Package your detective controls such that they can be deployed easily as you create or update your accounts. There are a variety of AWS Config Conformance Packs available to apply common sets of AWS Config rules to meet open standards and best practices. For instance, there is a sample pack that includes the Best Practices for the Well-Architected Security Pillar, which can provide a starting list of best practice rules to provision. Use these conformance packs to choose and add further guardrails to your environments.
Annotate and prioritize your detective guardrail findings so that they can be remediated in accordance with your security and compliance frameworks. Use automation to detect out of policy provisioning of resources.
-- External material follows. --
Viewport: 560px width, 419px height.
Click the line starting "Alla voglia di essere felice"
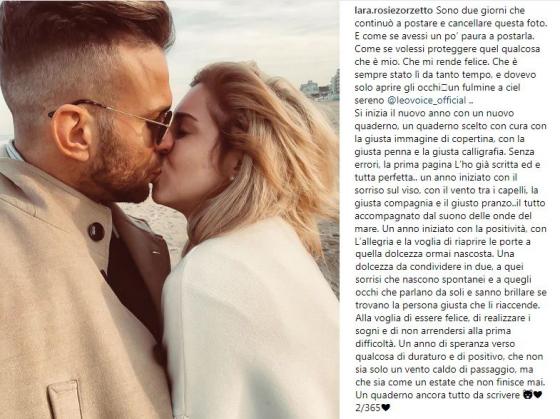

In addition, set and measure service level objectives alongside updating your runbooks and playbooks.
Select an aggregated view of your guardrails and findings
Centrally view the resource configuration and compliance data recorded in your observability findings. AWS Security Hub is a security and compliance service that provides security and compliance posture management, as a service. It uses AWS Config and AWS Config rules as its primary mechanism to evaluate the configuration of AWS resources. AWS Config rules can also be used to aggregate and evaluate resource configuration. Other AWS services, such as AWS Control Tower and AWS Firewall Manager, also provide an aggregated view of controls in their console view. Regularly review aggregated views of guardrails to alert you on any deviation of expected controls in your environments.
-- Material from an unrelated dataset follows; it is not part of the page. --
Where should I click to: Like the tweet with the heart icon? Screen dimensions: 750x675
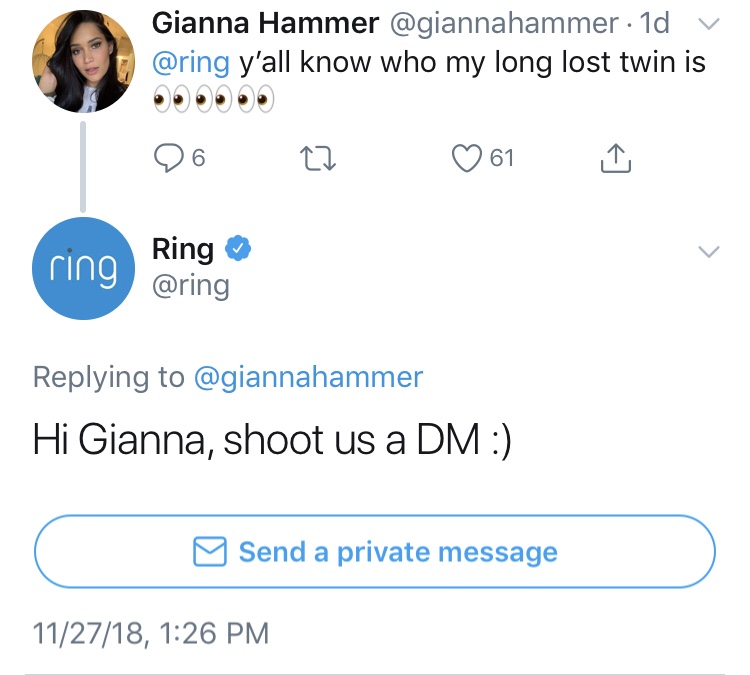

Create a base foundation of capabilities for each of your accounts
You can provision
AWS Control Tower accounts in an automated, batch fashion
From a networking perspective, determine which VPC structure is provisioned and associate it to a central hub-spoke pattern. Add in any necessary network constructs that vary by account type (firewall, NAT gateway, etc.)
For identity management, after Control Tower is configured for single sign-on integrated with your federated user solution, you can provision additional roles and policies. These mighty include permissions boundaries to be distributed to member accounts.
Make sure that your monitoring and observability capabilities are updated as new accounts are provisioned. Workloads should be aligned to the environment logging strategies that describe which logs to locate where, and how to appropriately integrate log aggregation.
You might need to register new accounts with your security tools (SIEM, GuardDuty, Security Hub, etc.), or deploy security capabilities to specific accounts (XDR, CSPM, etc.).
As you create new accounts, it is important to align them with your service and incident management capabilities. New accounts should be integrated with your service management solution using native connectors configured to integrate those solutions with AWS. Update your playbooks and runbooks as appropriate.
Tag policies and tag libraries help create consistent tagging and can be used for common processes including Cloud Financial Management (CFM). Consider distributing new financial guardrails to detect deviations from expected budgets in spoke accounts. Allocate appropriate support levels for each account using the AWS Support API.
Software assets managed in Service Catalog as portfolios can be shared with users in one or more AWS accounts in a hub and spoke pattern. Using Private Marketplace and private offers, curate an assortment of third-party solutions and distribute them alongside your infrastructure as code templates. Define which base set of resources should be directly provisioned or made available as a self-service model in each of your spoke accounts as they are created with solutions such as the Customization Framework for Control Tower.